_PASSAGE CITÉ_
------------------------
Dans le domaine du bilinguisme précoce, la plupart des gens parlent, sans le savoir, des écrits et des idées de Ronjat, « l’inventeur » de la méthode Une personne, une langue.

Jules Ronjat (1864-1925) était un linguiste français, docteur ès lettres, spécialiste de la langue occitane et vivait à Vienne, dans le Rhône, marié à une germanophone.

Ronjat était donc un homme de lettres et le père d’un petit Louis bilingue français-allemand. Ronjat s’est demandé un jour :

Comment un enfant se comporterait-il face à deux langues différentes qui lui seraient indistinctement parlées ?

Observation d’un enfant bilingue

Tout d’abord, rappelons-nous que les scientifiques de l’époque n’avaient pas accès au cerveau comme ils l’ont actuellement. Bien que la région de Broca (par Paul Broca) remonte à 1859, il y a des éléments qui nous semblent aujourd’hui évidents et qui ne l’étaient pas à l’époque, de sorte que les linguistes se sont adaptés et ont expérimenté avec leurs propres enfants.

Ronjat bénéficie des conseils du linguiste Maurice Grammont depuis le début, qui insiste sur le fait qu’il n’y a rien à enseigner aux enfants et qu’il suffit de leur parler dans la langue que nous voulons qu’ils connaissent.

Et c’est là que nous trouvons la réponse à ma première question : Grammont est celui qui est entré dans l’histoire comme le « fondateur » du principe UPUL parce que c’est lui qui l’a émis dans son livre Observations sur le langage des enfants (1902) et Ronjat l’a formulé avec son fils vers 1913. C’est pourquoi il est plus pertinent de parler du principe de Grammont-Ronjat.
------------------------
_DONNÉES BRUTES_

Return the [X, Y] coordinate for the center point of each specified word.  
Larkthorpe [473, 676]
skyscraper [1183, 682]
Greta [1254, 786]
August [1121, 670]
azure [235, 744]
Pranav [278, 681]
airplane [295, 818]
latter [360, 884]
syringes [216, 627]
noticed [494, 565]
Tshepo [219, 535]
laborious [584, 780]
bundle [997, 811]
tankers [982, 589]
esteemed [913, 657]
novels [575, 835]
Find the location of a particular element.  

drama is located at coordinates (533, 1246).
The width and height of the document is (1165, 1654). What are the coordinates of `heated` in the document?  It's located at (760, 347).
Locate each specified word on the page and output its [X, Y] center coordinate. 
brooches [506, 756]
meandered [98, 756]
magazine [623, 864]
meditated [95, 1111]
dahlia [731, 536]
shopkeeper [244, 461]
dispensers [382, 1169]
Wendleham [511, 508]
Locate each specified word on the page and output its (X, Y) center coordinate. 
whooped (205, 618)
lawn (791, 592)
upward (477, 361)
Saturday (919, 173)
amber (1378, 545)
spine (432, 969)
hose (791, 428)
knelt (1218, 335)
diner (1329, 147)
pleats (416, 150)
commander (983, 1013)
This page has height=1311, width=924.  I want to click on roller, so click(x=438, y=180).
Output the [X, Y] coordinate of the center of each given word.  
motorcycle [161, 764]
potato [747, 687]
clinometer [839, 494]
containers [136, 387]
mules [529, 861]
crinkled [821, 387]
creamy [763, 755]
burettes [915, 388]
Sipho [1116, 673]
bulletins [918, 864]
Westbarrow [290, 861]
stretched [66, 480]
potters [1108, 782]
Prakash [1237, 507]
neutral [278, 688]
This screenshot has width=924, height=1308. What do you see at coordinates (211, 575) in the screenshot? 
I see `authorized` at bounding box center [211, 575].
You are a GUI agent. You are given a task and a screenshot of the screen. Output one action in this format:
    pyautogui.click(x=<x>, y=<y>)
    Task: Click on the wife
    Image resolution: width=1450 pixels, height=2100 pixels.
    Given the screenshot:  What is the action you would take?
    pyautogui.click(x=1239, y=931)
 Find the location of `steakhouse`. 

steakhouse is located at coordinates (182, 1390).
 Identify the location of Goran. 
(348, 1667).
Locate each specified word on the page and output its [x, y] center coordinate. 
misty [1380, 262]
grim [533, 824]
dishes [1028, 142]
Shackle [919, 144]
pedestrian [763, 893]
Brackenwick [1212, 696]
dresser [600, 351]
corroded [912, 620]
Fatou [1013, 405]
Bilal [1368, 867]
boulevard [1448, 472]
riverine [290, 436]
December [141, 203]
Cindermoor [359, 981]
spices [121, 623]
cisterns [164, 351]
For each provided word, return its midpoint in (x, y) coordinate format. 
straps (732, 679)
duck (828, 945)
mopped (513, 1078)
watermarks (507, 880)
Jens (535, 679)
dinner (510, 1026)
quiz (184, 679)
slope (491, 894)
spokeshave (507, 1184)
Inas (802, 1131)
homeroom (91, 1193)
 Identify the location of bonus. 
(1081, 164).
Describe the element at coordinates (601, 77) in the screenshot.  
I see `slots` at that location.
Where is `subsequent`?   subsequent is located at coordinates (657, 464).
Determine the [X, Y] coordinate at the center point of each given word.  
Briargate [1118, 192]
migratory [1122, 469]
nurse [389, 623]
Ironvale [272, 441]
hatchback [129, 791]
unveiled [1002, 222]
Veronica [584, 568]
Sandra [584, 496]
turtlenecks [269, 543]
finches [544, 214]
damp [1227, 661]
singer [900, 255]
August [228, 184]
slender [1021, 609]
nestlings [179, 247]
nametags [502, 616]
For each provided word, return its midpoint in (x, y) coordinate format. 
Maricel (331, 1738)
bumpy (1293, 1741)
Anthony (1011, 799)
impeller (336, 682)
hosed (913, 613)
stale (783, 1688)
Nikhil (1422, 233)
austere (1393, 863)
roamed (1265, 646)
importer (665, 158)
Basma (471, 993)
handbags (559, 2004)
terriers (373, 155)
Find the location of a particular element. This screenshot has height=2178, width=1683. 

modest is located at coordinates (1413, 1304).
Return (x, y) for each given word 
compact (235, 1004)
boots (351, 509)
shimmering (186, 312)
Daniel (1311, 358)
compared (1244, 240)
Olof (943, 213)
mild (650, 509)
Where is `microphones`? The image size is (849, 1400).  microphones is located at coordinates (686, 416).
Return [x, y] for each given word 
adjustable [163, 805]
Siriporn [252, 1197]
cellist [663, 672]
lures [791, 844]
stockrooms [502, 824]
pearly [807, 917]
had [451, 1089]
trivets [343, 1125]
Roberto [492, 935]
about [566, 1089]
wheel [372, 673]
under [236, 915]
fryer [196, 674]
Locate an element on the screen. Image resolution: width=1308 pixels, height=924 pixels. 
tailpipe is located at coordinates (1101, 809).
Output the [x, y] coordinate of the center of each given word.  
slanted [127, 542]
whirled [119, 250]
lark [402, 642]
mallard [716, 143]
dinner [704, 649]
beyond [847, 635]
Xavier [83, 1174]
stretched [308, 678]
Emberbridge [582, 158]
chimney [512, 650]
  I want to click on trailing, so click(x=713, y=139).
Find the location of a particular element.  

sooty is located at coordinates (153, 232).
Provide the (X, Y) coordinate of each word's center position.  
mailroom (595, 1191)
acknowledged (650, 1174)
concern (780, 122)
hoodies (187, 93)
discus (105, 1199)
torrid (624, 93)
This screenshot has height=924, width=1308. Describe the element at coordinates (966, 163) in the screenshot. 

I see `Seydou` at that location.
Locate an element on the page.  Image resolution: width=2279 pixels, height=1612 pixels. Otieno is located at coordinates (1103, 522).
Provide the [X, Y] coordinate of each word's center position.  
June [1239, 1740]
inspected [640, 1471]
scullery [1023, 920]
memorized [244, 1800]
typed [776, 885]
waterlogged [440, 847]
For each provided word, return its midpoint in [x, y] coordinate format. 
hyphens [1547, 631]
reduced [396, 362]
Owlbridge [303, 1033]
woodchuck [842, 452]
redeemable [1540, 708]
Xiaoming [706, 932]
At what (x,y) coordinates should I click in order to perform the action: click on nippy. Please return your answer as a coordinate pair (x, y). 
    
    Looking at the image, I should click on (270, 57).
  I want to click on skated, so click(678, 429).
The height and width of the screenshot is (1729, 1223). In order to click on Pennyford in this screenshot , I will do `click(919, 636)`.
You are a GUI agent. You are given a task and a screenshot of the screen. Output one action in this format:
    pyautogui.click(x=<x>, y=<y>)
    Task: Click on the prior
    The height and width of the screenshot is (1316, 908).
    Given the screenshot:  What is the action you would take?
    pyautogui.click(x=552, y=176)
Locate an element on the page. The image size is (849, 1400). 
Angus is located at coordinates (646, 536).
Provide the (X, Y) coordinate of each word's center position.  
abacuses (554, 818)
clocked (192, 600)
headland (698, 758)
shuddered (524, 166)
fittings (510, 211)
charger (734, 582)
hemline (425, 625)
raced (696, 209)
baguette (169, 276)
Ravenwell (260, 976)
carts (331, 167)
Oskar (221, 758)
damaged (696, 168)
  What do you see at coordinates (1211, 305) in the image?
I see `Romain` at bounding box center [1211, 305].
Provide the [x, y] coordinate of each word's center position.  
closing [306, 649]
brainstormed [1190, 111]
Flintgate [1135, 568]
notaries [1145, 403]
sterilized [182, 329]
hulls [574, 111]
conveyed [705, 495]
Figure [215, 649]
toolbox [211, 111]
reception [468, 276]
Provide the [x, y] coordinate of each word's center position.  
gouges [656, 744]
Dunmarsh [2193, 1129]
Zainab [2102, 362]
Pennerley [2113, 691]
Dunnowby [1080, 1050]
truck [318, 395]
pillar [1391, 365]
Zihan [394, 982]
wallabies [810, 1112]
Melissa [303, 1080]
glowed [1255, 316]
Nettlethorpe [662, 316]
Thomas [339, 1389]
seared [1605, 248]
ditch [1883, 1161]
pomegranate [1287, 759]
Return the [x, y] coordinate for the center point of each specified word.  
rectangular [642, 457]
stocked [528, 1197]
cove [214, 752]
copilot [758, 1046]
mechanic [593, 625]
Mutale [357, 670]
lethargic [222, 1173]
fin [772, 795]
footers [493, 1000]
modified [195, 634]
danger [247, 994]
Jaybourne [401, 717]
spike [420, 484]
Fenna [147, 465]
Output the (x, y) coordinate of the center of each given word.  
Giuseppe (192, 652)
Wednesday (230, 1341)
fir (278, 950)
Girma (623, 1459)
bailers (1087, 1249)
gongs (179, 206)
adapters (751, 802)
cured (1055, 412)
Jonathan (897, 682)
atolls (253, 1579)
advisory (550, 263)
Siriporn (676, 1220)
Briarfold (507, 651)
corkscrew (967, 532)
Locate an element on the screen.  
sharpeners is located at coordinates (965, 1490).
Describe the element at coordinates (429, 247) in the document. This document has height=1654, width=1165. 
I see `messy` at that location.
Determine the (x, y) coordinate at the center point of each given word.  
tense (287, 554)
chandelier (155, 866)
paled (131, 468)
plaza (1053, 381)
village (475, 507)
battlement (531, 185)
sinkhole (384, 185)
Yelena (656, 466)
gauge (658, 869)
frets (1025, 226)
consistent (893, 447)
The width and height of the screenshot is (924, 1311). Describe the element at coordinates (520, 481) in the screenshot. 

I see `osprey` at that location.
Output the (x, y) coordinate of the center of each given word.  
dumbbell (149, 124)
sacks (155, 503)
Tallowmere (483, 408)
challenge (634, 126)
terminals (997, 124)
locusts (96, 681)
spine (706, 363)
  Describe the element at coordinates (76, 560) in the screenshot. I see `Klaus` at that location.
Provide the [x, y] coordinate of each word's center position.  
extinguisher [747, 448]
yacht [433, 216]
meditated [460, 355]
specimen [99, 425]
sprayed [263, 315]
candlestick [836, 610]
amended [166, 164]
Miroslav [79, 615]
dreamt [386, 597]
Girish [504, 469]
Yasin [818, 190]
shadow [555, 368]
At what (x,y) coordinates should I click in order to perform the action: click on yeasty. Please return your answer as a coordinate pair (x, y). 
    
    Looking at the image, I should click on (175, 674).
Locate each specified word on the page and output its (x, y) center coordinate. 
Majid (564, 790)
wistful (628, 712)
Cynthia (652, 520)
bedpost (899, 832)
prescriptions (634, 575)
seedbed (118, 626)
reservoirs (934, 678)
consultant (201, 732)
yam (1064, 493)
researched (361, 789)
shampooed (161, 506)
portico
------------------------
_À VOUS_
Recopiez mot pour mot le passage sur Jules Ronjat, entre « Comment un enfant » et « leurs propres enfants. », ces deux bornes comprises.

_RÉSULTAT_
Comment un enfant se comporterait-il face à deux langues différentes qui lui seraient indistinctement parlées ?

Observation d’un enfant bilingue

Tout d’abord, rappelons-nous que les scientifiques de l’époque n’avaient pas accès au cerveau comme ils l’ont actuellement. Bien que la région de Broca (par Paul Broca) remonte à 1859, il y a des éléments qui nous semblent aujourd’hui évidents et qui ne l’étaient pas à l’époque, de sorte que les linguistes se sont adaptés et ont expérimenté avec leurs propres enfants.